A chapter summary from Thinking, Fast and Slow by Daniel Kahneman.

Kahneman uses the famous 'Tom W' problem to introduce the representativeness heuristic and its companion error, base-rate neglect.

— From Thinking, Fast and Slow by Daniel Kahneman

Kahneman uses the famous 'Tom W' problem to introduce the representativeness heuristic and its companion error, base-rate neglect. Participants read a personality sketch of Tom W — intelligent but unimaginative, orderly, with a need for tidiness and a fondness for science fiction — and were asked to rank his likely field of graduate study. They ranked the fields by how well Tom matched the stereotype, judging him most likely to study computer science or engineering, and ignored entirely how many students are actually enrolled in each field.

The mechanism is representativeness: judging probability by similarity to a stereotype or prototype. The question 'How probable is it that Tom studies computer science?' is hard, so System 1 substitutes the easier 'How well does Tom resemble my image of a computer scientist?' and answers that. The substitution ignores the base rate — the prior probability set by how common each field is — even though the base rate is decisive when the evidence (here, a vague and possibly unreliable sketch) is weak.

Kahneman frames the correct approach in Bayesian terms: a sound judgment anchors on the base rate and adjusts it according to the diagnostic value of the new evidence. If a field has very few students, even strong stereotype-matching evidence should leave its probability modest; if the personality sketch is flimsy or could have been written about many people, it should barely move the base rate at all. Intuition does the opposite — it seizes on the resemblance and discards the prior, producing confident judgments that violate the logic of probability.

The consequence is a pervasive error in prediction and diagnosis. Whenever we judge how likely someone is to belong to a category by how typical they seem, we neglect how common the category is — overpredicting rare types that fit a vivid stereotype and underpredicting common types that do not. The same mistake drives stereotype-based hiring judgments, clinical misdiagnoses, and forecasts that favor the dramatic-but-rare over the mundane-but-frequent.

The applied takeaway is to ask 'how common is this, before I consider the specific evidence?' and to weight the answer according to how reliable that evidence actually is. When a person, product, or situation strikes you as a perfect fit for some category, resist concluding it is therefore probable; check the base rate, and discount vivid but weak evidence. Similarity is seductive, but probability depends on priors that similarity ignores.

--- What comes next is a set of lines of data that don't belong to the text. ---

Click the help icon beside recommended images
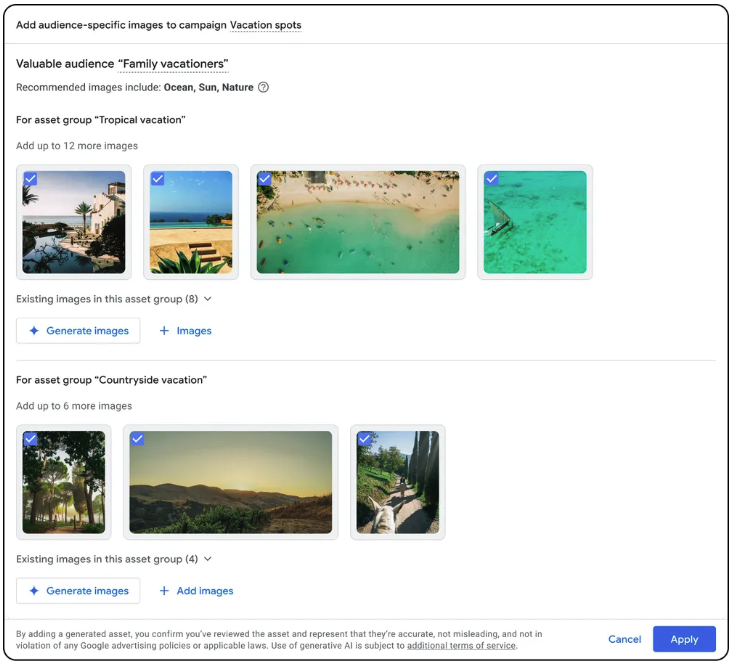This screenshot has height=663, width=733. tap(263, 87)
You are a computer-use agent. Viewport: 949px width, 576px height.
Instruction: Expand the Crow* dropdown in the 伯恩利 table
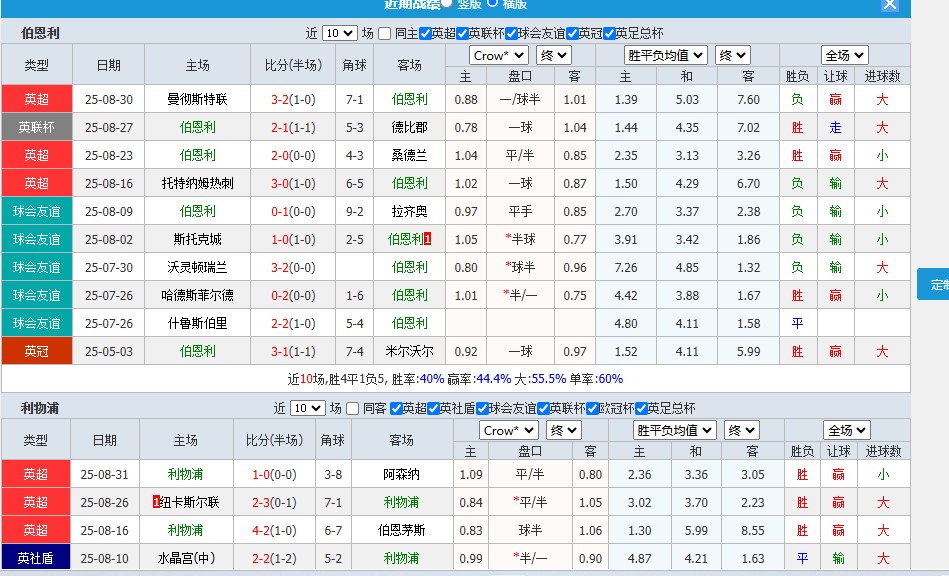(x=498, y=55)
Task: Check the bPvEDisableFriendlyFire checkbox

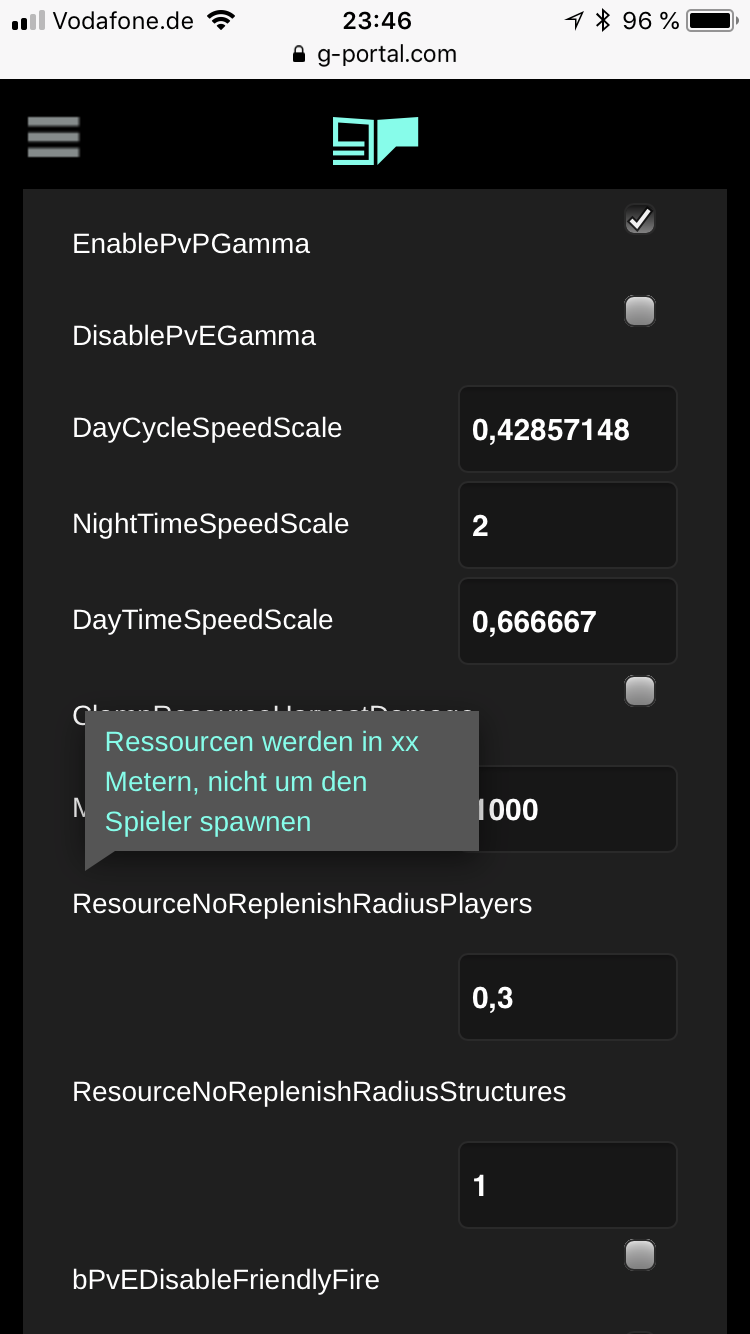Action: [640, 1254]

Kahneman's deeper observation is that representativeness often produces judgments that feel compelling precisely because they are coherent — Tom W 'just sounds like' a computer scientist — while being statistically wrong. Coherence and probability are different things, and System 1 conflates them. The discipline of base-rate thinking is unnatural and effortful, requiring System 2 to override a vivid, satisfying intuition with a dry statistical correction. That difficulty is exactly why base-rate neglect is one of the most stubborn and consequential biases in human judgment.